[[ Provided records, beginning ]]

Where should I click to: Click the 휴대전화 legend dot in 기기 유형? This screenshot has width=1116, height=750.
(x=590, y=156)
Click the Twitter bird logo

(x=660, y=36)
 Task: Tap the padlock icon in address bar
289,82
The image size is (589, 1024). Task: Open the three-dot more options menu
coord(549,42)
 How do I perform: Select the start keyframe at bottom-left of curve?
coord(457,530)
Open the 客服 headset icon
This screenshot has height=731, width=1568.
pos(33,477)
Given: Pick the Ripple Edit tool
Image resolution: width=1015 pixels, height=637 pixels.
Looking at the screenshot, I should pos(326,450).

[[ Provided records, end ]]

● **Work required**: Copy, character for character, the lines from the line that holds "Click the Twitter bird logo" through the final line of the records above.

● **Written response**:
Click the Twitter bird logo

(x=660, y=36)
 Task: Tap the padlock icon in address bar
289,82
The image size is (589, 1024). Task: Open the three-dot more options menu
coord(549,42)
 How do I perform: Select the start keyframe at bottom-left of curve?
coord(457,530)
Open the 客服 headset icon
This screenshot has height=731, width=1568.
pos(33,477)
Given: Pick the Ripple Edit tool
Image resolution: width=1015 pixels, height=637 pixels.
Looking at the screenshot, I should pos(326,450).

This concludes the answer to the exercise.